By SHAE SPRY
As soon as the specialist took my hand I knew what she was going to tell me. “I’m so sorry,” she said. “It is cancer.” It was surreal. Breast cancer was not a possibility I had entertained. I bowed my head and wailed for a few minutes, all the while thinking “But I’m only 24, I’m not finished yet. I’m not finished yet.”
I couldn’t think of any question to ask apart from “I’ll survive?”
“We don’t know yet,” the specialist replied. “We need to do more tests.”
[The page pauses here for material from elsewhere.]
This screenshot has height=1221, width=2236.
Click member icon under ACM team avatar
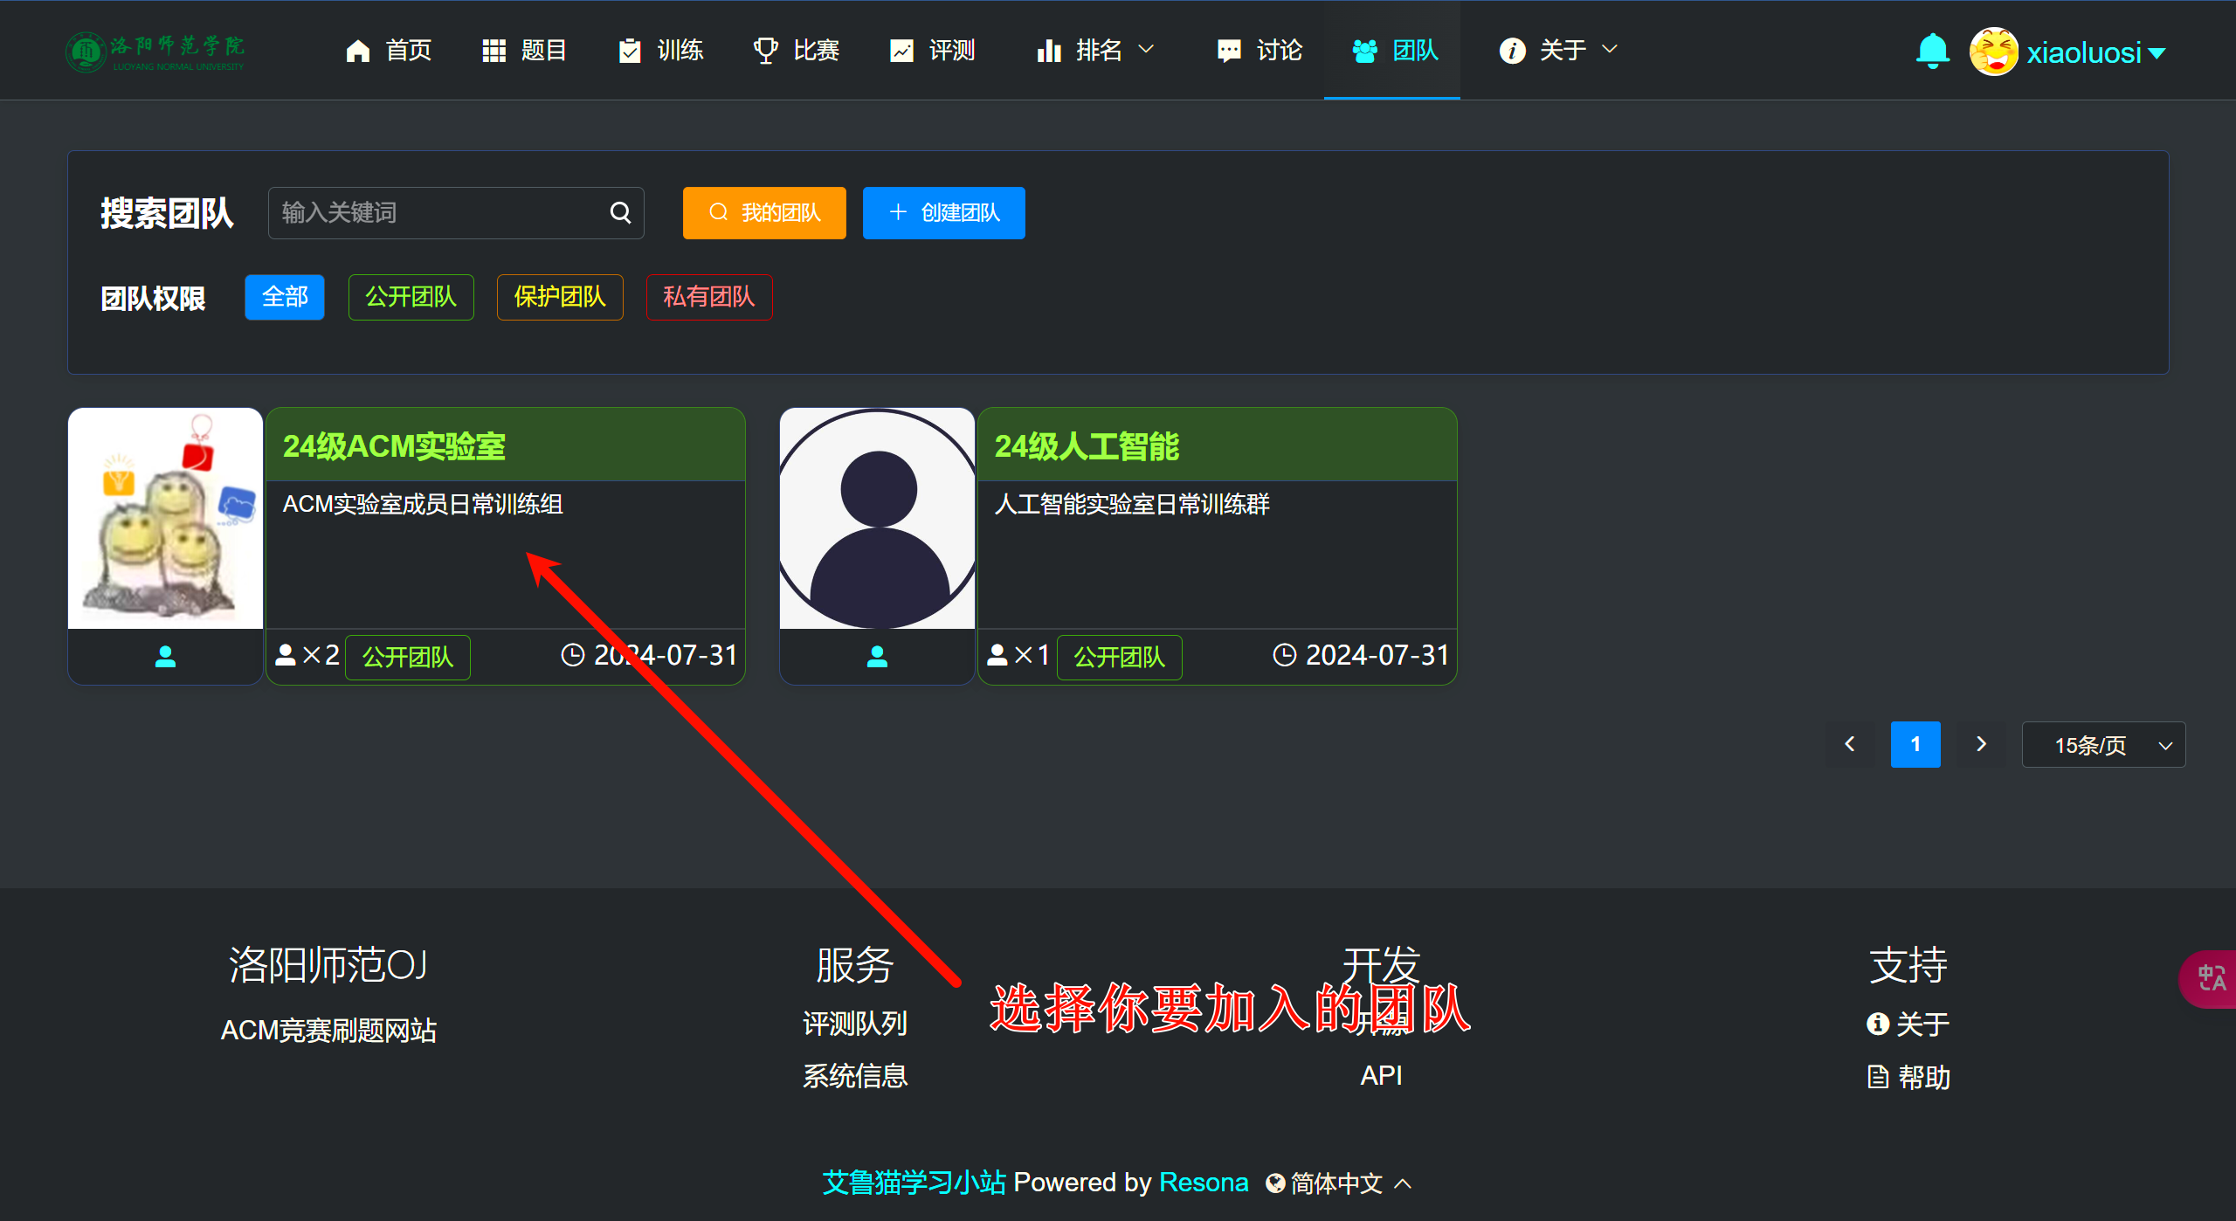165,656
I insisted on having those tests done immediately. I was having more biopsies, mammograms and ultrasounds, within half an hour. I felt that I needed more information if I was to deal with this new reality. I recall chatting to the people administering the tests – about their kids, about my recent trip overseas for uni – as if everything was normal, only I still had tears wetting my flattering hospital gown. I was in shock and on auto-pilot.
The next day brought relief: I had caught my cancer early, so it was not likely to take my life. However, there was no time to waste! My cancer was classified as small, but it had a medium growth rate.
The following week, I had surgery for the first time. I had a lumpectomy which removed my cancer and a margin of safety around it. I also had three lymph nodes removed from my underarm to test whether cancer was spreading via the lymphatic system. Just before surgery, to identify the lymph nodes to be targeted, I had a blue radioactive dye injected into my nipple (ouch!). I watched the screen with the silhouette of my body on it, and as the dye travelled through my system, the lymph nodes lit up like stars in the night sky.